Oh, and by the way, I have three huge damn pimples on my back! :mad:

My cat likes to clean my feet. Especially between my toes.

I’m the one people like to ask for directions. If I’m in a good mood with time on my hands, they might, maybe, get the correct directions.

I like TMI.:smiley:

Yesterday, I popped some kind of zit on the back of my head, where I still have hair. But when I got the discharge worked out of the hair, it was more like a booger than pus. Weird.

Not too many customers overshare with me.

On any form of public transportation though, the person who has a story to tell will end up telling it to me. I don’t know what it is about me that makes folks aware that I’ll be too timid to tell them to stop talking to me.

My TMI magnet is miscalibrated. Total strangers want me to diagnose their rashes and their bff’s menstrual problems, but my own patients “forget” to tell me they went to the emergency room last week. :smack:

I attract old lady TMI. Usually only old ladies who need colonoscopies, but sometimes other kinds of old ladies. One old lady once told me she orgasmed 11 times in one night on a beach (or was it 7 times? I forget). Another old lady took me to the kitchen, pulled down her knickers and showed me her punani. I’m still not sure what I was supposed to see, it was all in Romanian. I think it was about a car accident… :confused:

I also attract TMI. I used to think it was related to my job, but now I realize it’s all me.

I once had a JC Penney salesgirl tell me (a customer) that she had just had an abortion but was still kind of fat from being pregnant. So, yeah.

:slight_smile: That’s not TMI that’s just noise.

This is TMI :mad:

Me too. I’m horrible with directions, so much so that Bill and I have an agreement. If we are going somewhere and I’m giving directions and we get lost…its his fault because he knows better than to listen to me.

I always warn people to not listen to me and I do try to be helpful, but I’m quite sure that most of them ended up in BFE while looking for the tree that has started turning red.

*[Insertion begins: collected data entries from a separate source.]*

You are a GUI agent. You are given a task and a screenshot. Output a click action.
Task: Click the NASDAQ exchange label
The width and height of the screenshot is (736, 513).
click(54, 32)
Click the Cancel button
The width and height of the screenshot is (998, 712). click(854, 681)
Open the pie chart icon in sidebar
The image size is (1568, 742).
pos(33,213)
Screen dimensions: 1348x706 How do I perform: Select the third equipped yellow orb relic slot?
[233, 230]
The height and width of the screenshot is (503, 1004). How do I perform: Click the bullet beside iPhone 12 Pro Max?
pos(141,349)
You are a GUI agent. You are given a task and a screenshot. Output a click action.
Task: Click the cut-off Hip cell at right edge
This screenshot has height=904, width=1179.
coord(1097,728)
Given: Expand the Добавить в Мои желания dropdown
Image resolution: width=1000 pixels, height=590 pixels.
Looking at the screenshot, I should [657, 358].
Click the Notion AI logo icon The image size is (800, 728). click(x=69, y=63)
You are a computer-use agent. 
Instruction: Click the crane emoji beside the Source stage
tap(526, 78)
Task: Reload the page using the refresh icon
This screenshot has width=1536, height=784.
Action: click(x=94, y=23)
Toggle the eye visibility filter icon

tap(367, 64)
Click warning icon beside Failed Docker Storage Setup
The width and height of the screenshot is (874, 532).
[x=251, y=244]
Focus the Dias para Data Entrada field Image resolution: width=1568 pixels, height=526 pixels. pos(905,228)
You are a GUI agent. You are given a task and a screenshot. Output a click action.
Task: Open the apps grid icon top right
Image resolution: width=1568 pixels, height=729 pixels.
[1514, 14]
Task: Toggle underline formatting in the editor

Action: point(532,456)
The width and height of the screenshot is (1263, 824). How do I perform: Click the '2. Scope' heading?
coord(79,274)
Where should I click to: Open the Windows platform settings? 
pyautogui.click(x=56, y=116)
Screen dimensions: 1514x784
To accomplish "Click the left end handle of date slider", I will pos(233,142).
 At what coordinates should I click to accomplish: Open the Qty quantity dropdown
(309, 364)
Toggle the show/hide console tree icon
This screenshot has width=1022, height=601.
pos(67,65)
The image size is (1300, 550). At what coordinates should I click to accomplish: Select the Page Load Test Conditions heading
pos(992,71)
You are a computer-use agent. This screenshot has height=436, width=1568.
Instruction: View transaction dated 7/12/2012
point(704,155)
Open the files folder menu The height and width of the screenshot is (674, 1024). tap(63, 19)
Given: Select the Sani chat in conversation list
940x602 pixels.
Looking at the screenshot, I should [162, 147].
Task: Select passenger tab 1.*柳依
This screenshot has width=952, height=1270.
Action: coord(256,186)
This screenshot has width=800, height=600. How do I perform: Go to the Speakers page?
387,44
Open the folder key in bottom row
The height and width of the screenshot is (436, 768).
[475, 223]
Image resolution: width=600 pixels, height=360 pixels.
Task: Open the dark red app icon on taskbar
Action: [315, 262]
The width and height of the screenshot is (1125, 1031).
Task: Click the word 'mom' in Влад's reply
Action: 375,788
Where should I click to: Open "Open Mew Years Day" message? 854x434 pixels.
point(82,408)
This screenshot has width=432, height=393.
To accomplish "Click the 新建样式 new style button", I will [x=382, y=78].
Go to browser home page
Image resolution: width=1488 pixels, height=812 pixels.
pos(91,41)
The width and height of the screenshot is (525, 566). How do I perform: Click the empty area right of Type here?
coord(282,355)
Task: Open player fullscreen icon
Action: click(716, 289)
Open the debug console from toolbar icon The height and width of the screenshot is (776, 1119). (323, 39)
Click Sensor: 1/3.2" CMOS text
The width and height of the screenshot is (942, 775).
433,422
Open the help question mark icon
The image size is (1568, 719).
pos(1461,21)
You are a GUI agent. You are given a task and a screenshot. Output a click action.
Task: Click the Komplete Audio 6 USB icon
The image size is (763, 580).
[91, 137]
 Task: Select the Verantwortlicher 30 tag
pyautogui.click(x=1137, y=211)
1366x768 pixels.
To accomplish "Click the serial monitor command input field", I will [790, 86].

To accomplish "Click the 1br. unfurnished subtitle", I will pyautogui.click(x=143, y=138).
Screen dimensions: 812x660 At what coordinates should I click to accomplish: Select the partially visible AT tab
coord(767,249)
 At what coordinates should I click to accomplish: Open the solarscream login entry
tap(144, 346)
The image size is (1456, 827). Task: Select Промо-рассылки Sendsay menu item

::giggling:: Oh, don’t get me wrong, I’m great with directions. But if I’m getting stopped on the sidewalk while late getting somewhere, or I’m just not feeling charitable, I simply might not give the right directions. I’ll say, “Oh, sure, that’s up three stoplights and then turn left,” just to get them out of my face.

If they get me with the right timing and in a good enough mood, I’ll even whip out my phone and map it for them if I don’t know from memory. That happens less often, though.

I’m the one they ask for a cigarette. WTF? I’ve never smoked in my life.

If I’m in a good mood–with or without time on my hands–it just pisses me off, and I want to start yelling at them, “What the hell are you asking me for?”

Right now at my retail job, I’ve been mostly stuck at the cashier desk wearing a fresh and highly visible surgical scar on my neck. I changed my nametag to say “Hi! My name is: Oh my god! What happened to your neck?” to have some fun with it and keep people from being weirded out.

Now I get to hear all about everybody’s recent surgeries. Brain surgery here, heart surgery there. I wasn’t expecting that, but at least it’s relevant.

In related TMI, a couple years ago a lady I was helping shop randomly went off about how “if you ever get cancer be sure to avoid Stanford Medical” for treatment. She went on for ten minutes about her three different cancers and this or that clinic was great, but Stanford was pure evil or something. I assume she didn’t have anyone else to vent to. Now that I’m an oncology patient myself… it still seems bizarre.

Wearing a wrist brace whenI was a bagger meant that everyone wanted to tell me all about their health problems. And if they had no health issues, then they’d tell me about their cats health issues.

“WowdidyouhurtyourarmManIgetthispaininmyelbowsometimes…”

In my bank teller days I was a magnet for TMI. I guess people thought that because we had to keep their account information private they could tell us anything. We knew who was cheating on their wife, who didn’t pay their taxes, you name it. The teller window is not a confessional, people!

And while we’re at it, I have a nasty ingrown hair in my nether regions.